E tutti ci ricorderemo dove eravamo in quel momento.
Seduti in macchina a  cercar parcheggio, con la testa tra i surgelati a cercar la
paella, davanti al computer a cercare la frase giusta. Poi uno squillo di 
telefonino, e l'amico, il parente, il collega che ti staccano una storia
inverosimile di aerei  e grattacieli, ma va' via, dai, lasciami perdere che oggi e'
gia' una giornata difficile, ma lui non ride e dice: ti giuro che e' vero.
Ricorderemo l'istante passato a cercare in quella voce una qualunque
sfumatura di ironia, senza trovarla.
Ti giuro che e' vero.
E non dimenticheremo la prima persona a cui abbiamo telefonato, subito
dopo, e nemmeno quel pensiero - immediato, sciocco ma incredibilmente
reale - "Dov'e' mio figlio?", i miei figli, la mamma, la fidanzata, domanda inutile,
perfino comica, lo capisci subito dopo, ma intanto e' scattata - la Storia siamo
noi, e' solo un verso di una canzone di De Gregori, ma adesso ho capito cosa
voleva dire - risvegliarsi con la Storia addosso.
Che vertigine.
 
Neanche sappiamo esattamente cosa e' successo.

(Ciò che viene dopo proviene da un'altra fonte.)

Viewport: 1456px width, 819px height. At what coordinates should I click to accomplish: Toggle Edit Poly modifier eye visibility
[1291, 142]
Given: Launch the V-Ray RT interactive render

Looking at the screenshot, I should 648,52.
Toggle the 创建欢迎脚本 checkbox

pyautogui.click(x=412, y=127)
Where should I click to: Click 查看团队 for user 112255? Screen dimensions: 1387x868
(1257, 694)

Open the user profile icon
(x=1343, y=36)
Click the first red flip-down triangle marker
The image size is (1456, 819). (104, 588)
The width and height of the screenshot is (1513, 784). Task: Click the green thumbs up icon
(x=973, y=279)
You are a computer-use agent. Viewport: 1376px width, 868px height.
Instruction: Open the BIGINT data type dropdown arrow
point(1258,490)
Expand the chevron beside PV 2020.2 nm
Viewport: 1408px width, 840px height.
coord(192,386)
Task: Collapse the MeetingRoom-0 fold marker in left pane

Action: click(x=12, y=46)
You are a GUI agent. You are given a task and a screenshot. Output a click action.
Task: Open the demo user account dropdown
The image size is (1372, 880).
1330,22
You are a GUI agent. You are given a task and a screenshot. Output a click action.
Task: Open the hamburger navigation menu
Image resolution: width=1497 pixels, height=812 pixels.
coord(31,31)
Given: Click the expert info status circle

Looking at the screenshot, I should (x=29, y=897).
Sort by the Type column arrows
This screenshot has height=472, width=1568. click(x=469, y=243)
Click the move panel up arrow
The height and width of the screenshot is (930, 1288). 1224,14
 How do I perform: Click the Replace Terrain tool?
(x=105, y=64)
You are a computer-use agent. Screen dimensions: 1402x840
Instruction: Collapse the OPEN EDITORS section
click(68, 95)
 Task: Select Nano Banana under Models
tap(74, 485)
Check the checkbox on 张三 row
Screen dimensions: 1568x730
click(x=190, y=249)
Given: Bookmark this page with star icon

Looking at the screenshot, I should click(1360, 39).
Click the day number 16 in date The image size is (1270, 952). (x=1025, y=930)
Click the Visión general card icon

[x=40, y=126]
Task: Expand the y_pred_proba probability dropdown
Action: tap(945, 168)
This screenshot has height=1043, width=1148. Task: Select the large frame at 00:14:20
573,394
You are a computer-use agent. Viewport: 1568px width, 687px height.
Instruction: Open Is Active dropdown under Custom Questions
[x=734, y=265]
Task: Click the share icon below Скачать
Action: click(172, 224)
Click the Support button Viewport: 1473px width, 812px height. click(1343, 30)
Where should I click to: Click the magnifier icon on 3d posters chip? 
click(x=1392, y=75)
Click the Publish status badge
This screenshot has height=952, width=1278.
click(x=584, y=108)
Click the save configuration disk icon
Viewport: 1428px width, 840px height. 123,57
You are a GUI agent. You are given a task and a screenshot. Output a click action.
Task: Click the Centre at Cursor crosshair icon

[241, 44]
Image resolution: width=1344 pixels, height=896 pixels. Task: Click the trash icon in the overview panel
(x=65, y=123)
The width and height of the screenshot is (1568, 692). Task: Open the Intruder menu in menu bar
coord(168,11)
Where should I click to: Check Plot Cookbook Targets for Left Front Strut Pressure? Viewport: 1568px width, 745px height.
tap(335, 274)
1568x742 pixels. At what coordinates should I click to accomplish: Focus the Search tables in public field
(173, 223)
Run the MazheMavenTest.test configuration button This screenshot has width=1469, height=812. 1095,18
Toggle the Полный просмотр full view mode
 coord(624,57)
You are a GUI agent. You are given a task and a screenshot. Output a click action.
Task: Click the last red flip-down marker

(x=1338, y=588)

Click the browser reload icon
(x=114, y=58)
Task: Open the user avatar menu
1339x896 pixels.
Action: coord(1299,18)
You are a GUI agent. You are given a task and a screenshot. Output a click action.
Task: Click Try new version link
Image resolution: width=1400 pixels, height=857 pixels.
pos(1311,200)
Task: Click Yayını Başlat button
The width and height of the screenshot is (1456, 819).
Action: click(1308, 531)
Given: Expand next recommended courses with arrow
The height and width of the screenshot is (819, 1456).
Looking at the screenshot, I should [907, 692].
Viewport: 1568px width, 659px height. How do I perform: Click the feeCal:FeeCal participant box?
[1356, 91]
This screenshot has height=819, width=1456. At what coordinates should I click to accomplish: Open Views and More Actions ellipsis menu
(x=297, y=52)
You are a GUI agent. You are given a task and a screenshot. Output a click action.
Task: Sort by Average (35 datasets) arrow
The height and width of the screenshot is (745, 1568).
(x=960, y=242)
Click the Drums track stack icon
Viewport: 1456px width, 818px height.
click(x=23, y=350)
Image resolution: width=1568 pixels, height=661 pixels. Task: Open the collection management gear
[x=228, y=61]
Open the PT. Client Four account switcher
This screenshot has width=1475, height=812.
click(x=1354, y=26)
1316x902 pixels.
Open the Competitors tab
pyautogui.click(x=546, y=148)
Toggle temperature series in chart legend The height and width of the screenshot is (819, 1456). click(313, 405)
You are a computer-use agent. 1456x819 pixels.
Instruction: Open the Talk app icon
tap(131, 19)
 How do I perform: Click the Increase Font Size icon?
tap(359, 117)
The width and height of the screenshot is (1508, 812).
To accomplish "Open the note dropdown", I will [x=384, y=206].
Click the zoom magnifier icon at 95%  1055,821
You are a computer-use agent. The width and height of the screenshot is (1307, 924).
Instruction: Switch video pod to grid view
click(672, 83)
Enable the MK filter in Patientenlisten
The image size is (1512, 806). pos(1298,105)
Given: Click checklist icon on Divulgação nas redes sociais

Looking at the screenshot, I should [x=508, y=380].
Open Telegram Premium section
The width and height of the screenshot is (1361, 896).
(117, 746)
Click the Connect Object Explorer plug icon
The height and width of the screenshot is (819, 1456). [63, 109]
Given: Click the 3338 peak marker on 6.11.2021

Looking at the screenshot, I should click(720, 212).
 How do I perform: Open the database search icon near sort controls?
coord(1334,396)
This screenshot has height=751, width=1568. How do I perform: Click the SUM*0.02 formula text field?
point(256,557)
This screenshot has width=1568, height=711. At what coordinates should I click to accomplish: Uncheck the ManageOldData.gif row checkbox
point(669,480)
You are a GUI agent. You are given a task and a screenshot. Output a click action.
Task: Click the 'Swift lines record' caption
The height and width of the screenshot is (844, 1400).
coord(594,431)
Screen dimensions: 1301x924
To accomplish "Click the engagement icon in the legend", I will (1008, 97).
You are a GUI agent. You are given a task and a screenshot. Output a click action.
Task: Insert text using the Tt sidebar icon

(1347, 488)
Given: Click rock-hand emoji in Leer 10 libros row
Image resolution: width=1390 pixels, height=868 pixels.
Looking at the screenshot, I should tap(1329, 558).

Ma certo la sensazione e'
precisa: molte cose non saranno mai piu' come prima. E molte cose non
saranno piu', tout court.
Invidio l'intelligenza e la lucidita' di chi e' capace, qui e adesso, di capire quali e
di dircelo. Aspetto fiducioso.
E intanto non riesco a non ripensare alla frasetta che tutti pronunciano,
ossessivamente, senza paura di essere banali: e' come un film. E' ovvia,
eppure  tutti la ripetono, e ci deve essere qualcosa li' dentro che vogliamo dire
ma non riusciamo a capire, qualcosa che abbiamo in mente, e che e'
importante, ma che  tuttavia non riusciamo a tirar fuori.
Me la rigiro nella testa, la frasetta, e  arrivo a capire che c'e' qualcosa, in
quello che vedo alla televisione, che non  quadra, e non sono i morti, la
ferocia, la paura, e' ancora qualcosa d'altro, qualcosa di piu' sottile, e mentre
vedo per l'ennesima volta quell'aereo che vira e centra il totem  sberluccicante
nella luce del mattino, capisco quello che mi sembra, davvero, incredibile, e
anche se mi sembra atroce dirlo, provo a dirlo: e' tutto troppo bello.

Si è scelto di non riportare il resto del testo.